Exercise: Output all the data exactly. Pictures do not belong in the copy.

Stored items
-*-

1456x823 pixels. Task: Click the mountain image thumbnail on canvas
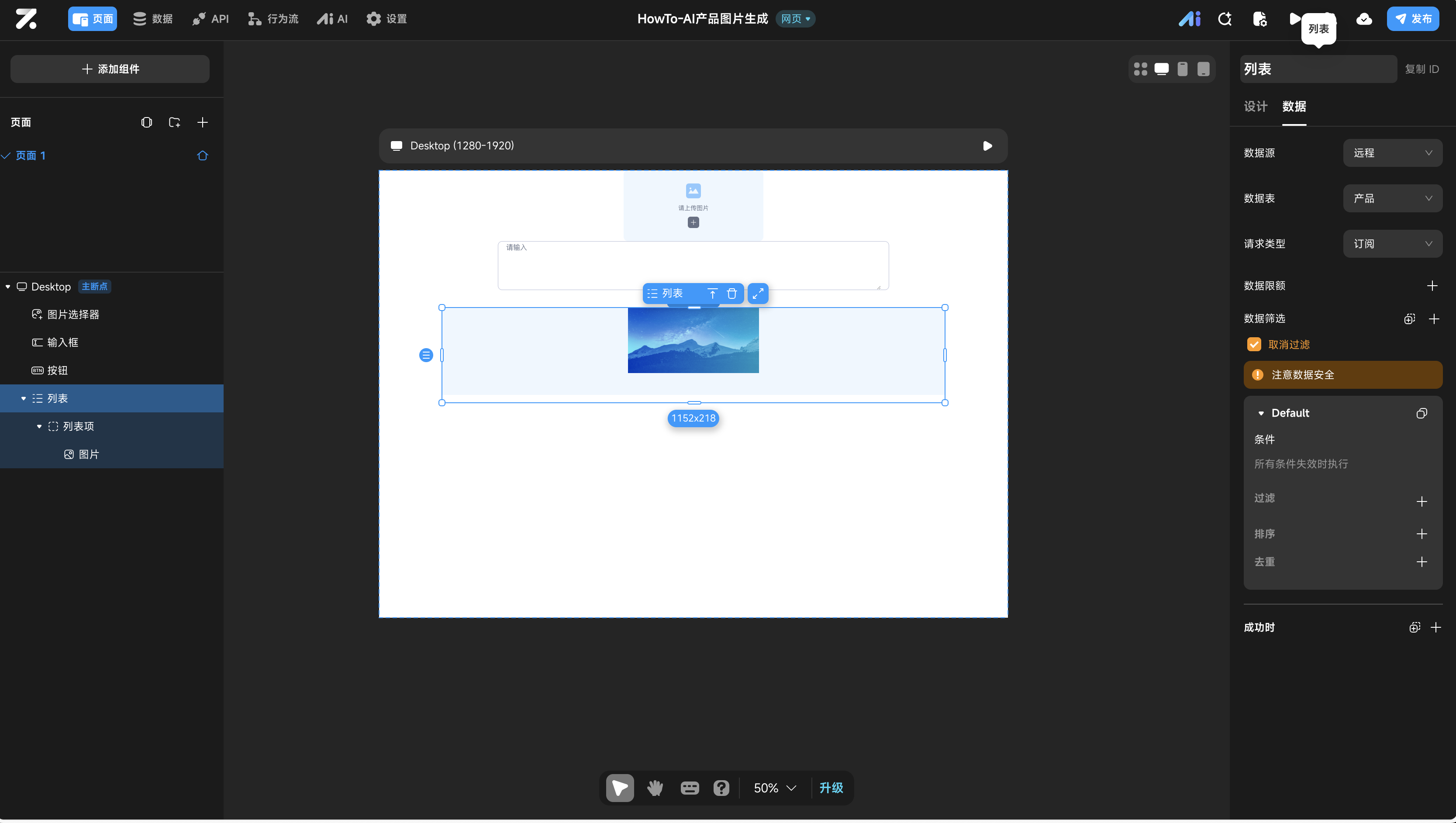[693, 340]
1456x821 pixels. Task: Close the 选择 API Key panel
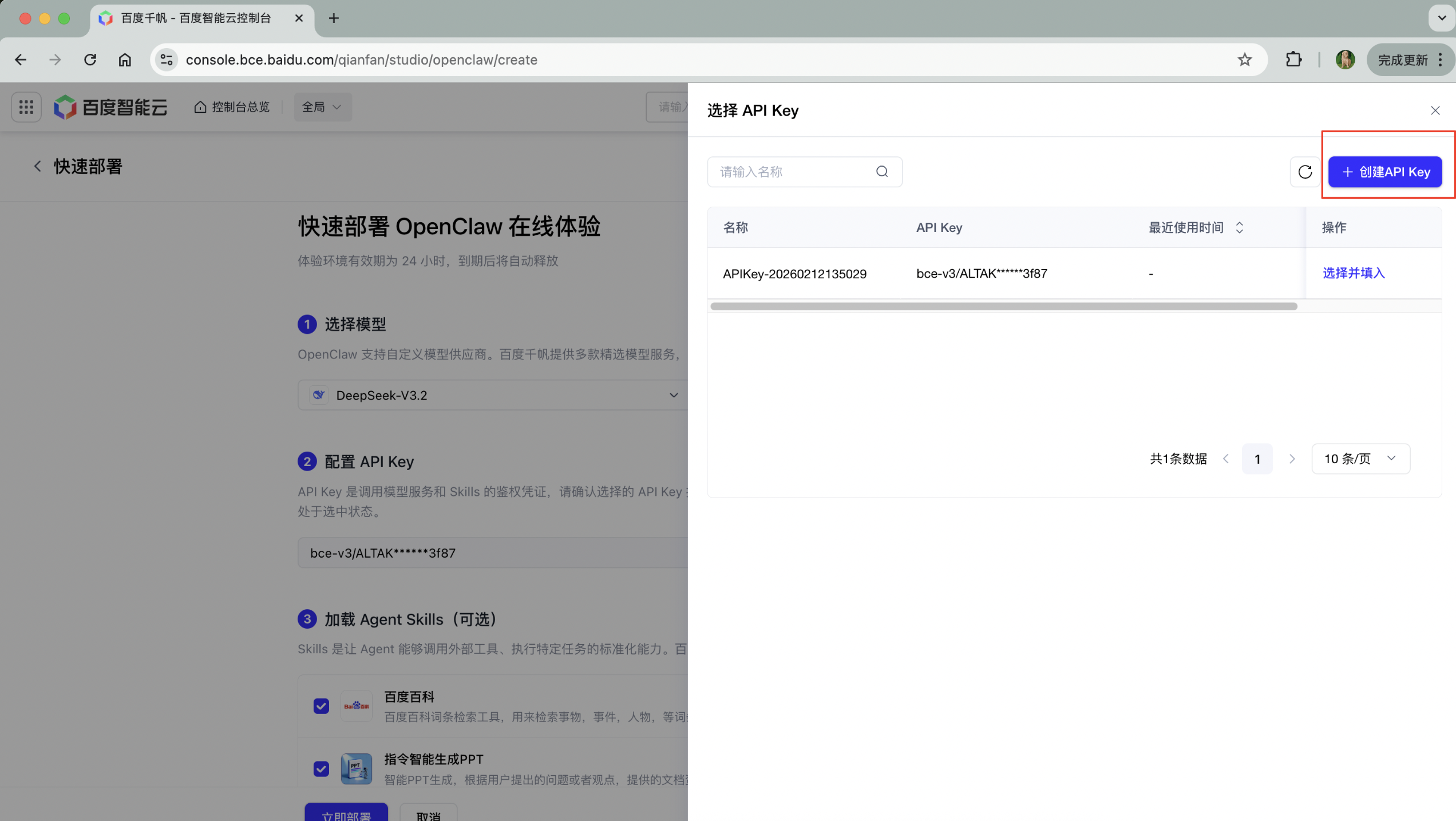tap(1435, 110)
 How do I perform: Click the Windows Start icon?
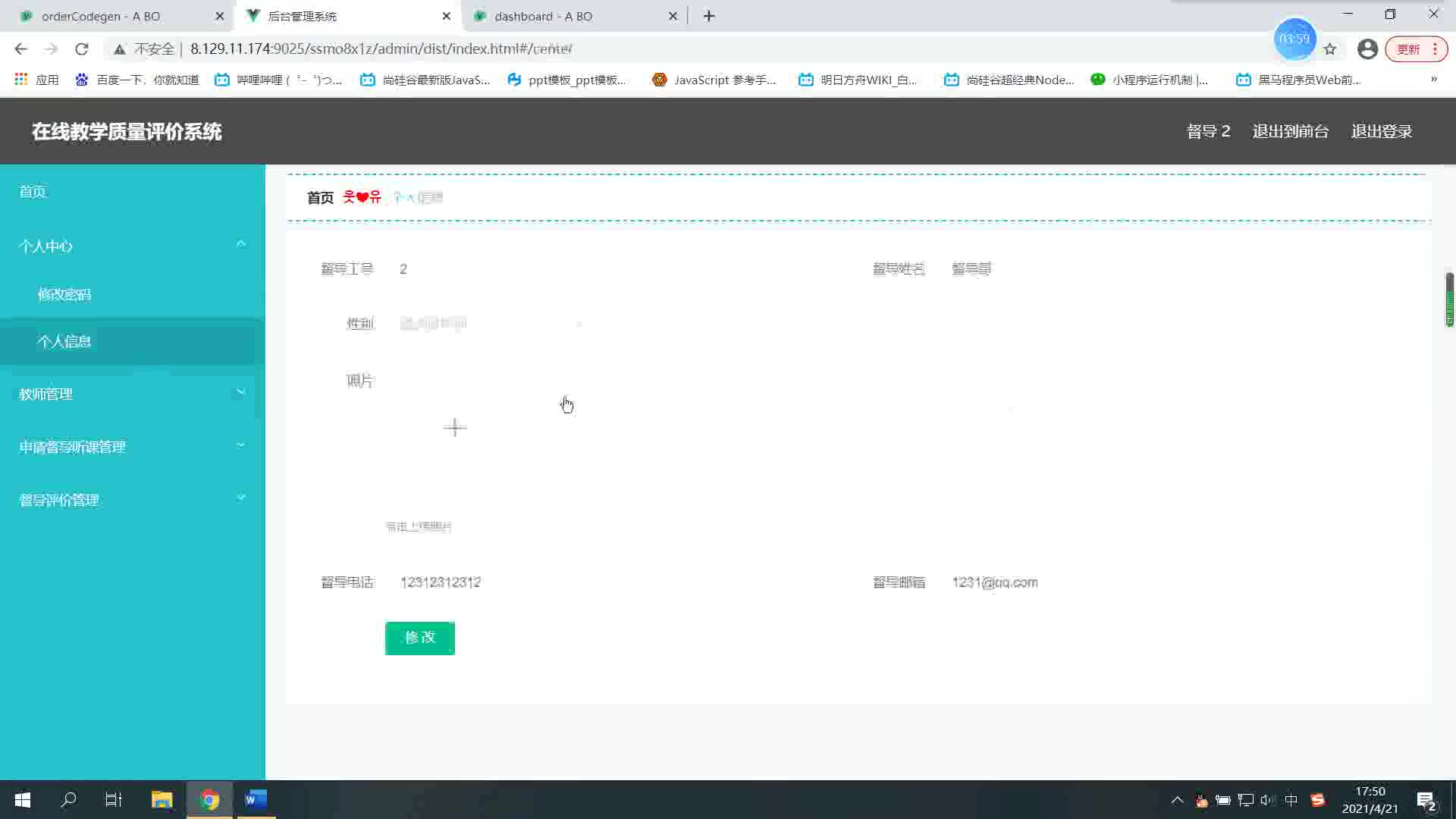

-*-

Finished exercise:
1456x823 pixels. Task: Click the mountain image thumbnail on canvas
[693, 340]
1456x821 pixels. Task: Close the 选择 API Key panel
tap(1435, 110)
 How do I perform: Click the Windows Start icon?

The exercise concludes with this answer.